This is what I was trying to say earlier, only you said it better. Thanks!


----------



## Cymro (Jan 8, 2018)

“There are four things which are too wonderful, which I know not. The way of an eagle in the air; the way of a serpent upon a rock; the way of a ship in the midst of the sea; and the way of a man with a maid.” All too wonderful and inexplicable, (which I knew not!)
Such could be said of grace in a child. Who would dare to fathom its mysterious workings in so tender a plant? Can grace be limited to an age of consent, or to the imperfect eye of a parent, or to the restriction of an oral confession? Grace is a sovereign inplanting, for the wind bloweth where it listeth,so is everyone that is born of the Spirit. 
Surely scripture gives examples of the Spirit’s work even in the womb.Children of believers are under the umbrella of the Covenant, remaining so even to adulthood, until they prove to be covenant breakers. The sign and seal of baptism is not tied to the immediacy of its application, but it’s promise and responsibility continues.
Children are not to be considered as”little heathen,” but as covenant children and taught and urged to their obligations.
As for prayer, Swinnock wrote, “the precept is for all, the promises for His people.”

Reactions: Like 2


----------



## TylerRay (Jan 8, 2018)

Stephen L Smith said:


> As a Presbyterian you must not deep fry.


I beg to differ.
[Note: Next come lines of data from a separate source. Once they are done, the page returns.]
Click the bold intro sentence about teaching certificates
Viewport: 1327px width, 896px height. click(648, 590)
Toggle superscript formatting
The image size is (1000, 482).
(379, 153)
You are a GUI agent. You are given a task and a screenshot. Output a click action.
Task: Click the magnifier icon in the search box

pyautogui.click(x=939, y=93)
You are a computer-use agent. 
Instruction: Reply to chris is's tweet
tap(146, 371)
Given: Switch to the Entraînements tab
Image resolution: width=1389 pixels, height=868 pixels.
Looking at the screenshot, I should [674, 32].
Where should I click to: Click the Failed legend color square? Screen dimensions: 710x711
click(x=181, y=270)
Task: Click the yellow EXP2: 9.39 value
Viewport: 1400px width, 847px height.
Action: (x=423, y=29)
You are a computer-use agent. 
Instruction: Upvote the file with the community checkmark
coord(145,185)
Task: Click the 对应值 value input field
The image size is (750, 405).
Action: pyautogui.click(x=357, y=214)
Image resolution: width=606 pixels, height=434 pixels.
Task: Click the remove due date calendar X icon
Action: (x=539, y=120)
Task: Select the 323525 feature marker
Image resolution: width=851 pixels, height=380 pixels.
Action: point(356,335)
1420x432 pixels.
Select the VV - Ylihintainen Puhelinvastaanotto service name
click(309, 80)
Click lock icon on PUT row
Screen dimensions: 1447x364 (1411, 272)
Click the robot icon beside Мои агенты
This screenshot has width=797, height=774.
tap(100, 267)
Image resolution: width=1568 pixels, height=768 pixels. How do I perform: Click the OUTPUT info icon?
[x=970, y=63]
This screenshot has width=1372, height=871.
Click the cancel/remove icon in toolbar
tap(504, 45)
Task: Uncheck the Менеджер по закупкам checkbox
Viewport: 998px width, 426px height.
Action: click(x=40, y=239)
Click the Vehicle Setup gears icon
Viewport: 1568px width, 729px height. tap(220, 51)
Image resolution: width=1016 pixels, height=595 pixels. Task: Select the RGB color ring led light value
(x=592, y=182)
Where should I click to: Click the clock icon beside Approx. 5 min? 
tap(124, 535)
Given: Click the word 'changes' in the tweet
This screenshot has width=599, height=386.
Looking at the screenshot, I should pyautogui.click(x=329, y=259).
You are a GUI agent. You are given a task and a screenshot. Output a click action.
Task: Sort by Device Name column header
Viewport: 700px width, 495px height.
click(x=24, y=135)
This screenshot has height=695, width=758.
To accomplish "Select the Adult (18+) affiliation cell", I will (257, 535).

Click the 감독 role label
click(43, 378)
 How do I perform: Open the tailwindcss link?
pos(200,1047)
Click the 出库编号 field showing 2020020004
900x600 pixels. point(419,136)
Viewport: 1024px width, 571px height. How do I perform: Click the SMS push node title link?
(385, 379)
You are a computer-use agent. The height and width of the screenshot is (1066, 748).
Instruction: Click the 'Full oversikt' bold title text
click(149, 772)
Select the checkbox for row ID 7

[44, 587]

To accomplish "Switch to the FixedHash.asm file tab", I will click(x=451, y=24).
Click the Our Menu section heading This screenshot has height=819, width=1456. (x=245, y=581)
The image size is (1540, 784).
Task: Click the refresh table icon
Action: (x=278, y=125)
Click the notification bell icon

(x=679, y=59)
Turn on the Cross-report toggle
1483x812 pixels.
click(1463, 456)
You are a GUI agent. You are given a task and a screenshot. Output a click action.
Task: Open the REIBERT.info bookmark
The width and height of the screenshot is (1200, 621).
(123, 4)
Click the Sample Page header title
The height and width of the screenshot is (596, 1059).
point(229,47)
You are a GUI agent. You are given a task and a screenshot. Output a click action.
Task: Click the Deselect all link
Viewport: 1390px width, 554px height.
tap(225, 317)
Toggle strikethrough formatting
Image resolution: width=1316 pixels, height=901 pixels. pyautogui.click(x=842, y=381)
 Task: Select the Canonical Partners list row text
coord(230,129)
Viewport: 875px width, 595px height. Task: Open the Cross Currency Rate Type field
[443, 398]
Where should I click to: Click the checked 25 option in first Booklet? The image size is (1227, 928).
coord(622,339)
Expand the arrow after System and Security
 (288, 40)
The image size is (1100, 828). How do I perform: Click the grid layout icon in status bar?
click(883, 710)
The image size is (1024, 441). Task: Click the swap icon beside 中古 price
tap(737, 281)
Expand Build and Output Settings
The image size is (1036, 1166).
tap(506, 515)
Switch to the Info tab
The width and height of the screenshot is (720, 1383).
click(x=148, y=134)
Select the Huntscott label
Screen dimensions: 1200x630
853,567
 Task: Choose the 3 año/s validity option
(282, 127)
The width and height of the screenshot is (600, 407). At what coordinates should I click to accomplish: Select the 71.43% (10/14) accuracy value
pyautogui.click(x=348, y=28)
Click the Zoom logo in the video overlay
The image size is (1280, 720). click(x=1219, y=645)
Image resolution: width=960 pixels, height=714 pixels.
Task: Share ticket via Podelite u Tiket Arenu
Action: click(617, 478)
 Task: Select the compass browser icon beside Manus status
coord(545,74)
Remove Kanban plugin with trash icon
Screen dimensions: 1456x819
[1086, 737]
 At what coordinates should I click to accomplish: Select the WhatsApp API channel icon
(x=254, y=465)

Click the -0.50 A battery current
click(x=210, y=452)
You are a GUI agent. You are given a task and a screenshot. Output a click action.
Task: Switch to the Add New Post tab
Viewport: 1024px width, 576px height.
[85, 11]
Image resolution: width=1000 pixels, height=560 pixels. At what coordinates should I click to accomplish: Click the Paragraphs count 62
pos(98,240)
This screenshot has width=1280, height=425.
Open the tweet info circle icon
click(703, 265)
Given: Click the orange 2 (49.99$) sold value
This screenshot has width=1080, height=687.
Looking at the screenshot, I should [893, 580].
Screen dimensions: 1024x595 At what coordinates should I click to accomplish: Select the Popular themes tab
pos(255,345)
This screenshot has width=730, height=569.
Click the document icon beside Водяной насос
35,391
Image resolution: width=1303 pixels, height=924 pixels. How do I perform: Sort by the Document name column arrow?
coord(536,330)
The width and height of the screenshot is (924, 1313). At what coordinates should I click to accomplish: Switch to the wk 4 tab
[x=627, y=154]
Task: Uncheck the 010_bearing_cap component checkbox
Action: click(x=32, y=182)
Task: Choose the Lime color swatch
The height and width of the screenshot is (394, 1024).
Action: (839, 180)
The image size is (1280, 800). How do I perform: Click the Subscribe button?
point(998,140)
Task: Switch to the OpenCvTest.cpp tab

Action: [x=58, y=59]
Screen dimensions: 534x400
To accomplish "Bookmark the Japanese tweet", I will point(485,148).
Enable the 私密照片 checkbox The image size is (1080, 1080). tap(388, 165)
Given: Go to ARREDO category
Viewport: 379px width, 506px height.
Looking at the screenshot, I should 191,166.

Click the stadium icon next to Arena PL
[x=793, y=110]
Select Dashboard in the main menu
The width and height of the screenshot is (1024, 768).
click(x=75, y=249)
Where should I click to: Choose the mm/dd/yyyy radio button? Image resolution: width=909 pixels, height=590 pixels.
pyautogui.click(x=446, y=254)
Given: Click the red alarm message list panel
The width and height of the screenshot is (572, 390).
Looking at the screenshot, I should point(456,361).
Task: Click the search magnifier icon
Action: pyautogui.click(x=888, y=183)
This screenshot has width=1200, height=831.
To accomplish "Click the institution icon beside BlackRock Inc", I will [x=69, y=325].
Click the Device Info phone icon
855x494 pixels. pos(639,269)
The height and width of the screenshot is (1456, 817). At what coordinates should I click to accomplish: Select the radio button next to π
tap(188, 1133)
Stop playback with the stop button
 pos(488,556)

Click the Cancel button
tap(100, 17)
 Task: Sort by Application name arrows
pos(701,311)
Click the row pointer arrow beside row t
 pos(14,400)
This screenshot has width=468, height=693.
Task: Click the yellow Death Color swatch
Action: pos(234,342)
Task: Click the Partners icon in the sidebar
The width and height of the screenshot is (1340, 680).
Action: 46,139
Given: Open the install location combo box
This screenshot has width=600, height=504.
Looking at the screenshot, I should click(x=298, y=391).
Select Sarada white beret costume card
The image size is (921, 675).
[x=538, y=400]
It is altogether appropriate for a Presbyterian to deep fry.

This reminds me of reading John Owen's defense of eating sausages made with blood in his Biblical Theology--it seemed that he had a personal bias in the matter!

Reactions: Funny 1


----------



## Dachaser (Jan 8, 2018)

Ryan&Amber2013 said:


> I guess the question is, how is this practice wrong for a Baptist? It should be the standard, right? If the children are unbelievers, the bible teaches that the prayers of the ungodly are an abomination to Him, so they rightly shouldn't be able to pray. If the children are taking part of the means of grace, and are being discipled, then there is no reason why they shouldn't be counted as God's people and be in the church.
> 
> Any thoughts? Thanks.


My Baptist church allows for children to be raised up in Sunday school and taught them the ways of the Lord, as those scriptures are used by the Holy Spirit to get the elct of God saved and secured. We do not allow to have children baptized until age 12, and they need to have a profession of faith in Jesus as witnessed to by either the pastors or the elders. they also are not allowed to take communion until that point where they have confirmed being now saved in Jesus.


----------



## GulfCoast Presbyterian (Jan 8, 2018)

TylerRay said:


> .
> 
> This reminds me of reading John Owen's defense of eating sausages made with blood in his Biblical Theology--it seemed that he had a personal bias in the matter!


Boudin??? The sausage that infiltrates everything!


----------



## TylerRay (Jan 8, 2018)

GulfCoast Presbyterian said:


> Boudin??? The sausage that infiltrates everything!


I was thinking more in terms of black pudding. Perhaps they're the same thing, more or less, though. I'm no expert on blood sausages.


----------



## Stephen L Smith (Jan 8, 2018)

TylerRay said:


> I beg to differ. It is altogether appropriate for a Presbyterian to deep fry.


My friend, the Westminster Confession 28:3 states "Baptism is *rightly administered* by pouring, or sprinkling water".So to be a true Presbyterian you must sprinkle the oil on.

Reactions: Funny 1


----------



## Beezer (Jan 8, 2018)

Romans922 said:


> It does seem consistent to me. I notice a few people in this thread have had or continue to have or be confused about the raising of children on this topic who were or are from the baptist perspective. That should, in my mind, raise some red flags and bring about questions: why is this a common problem amongst baptists?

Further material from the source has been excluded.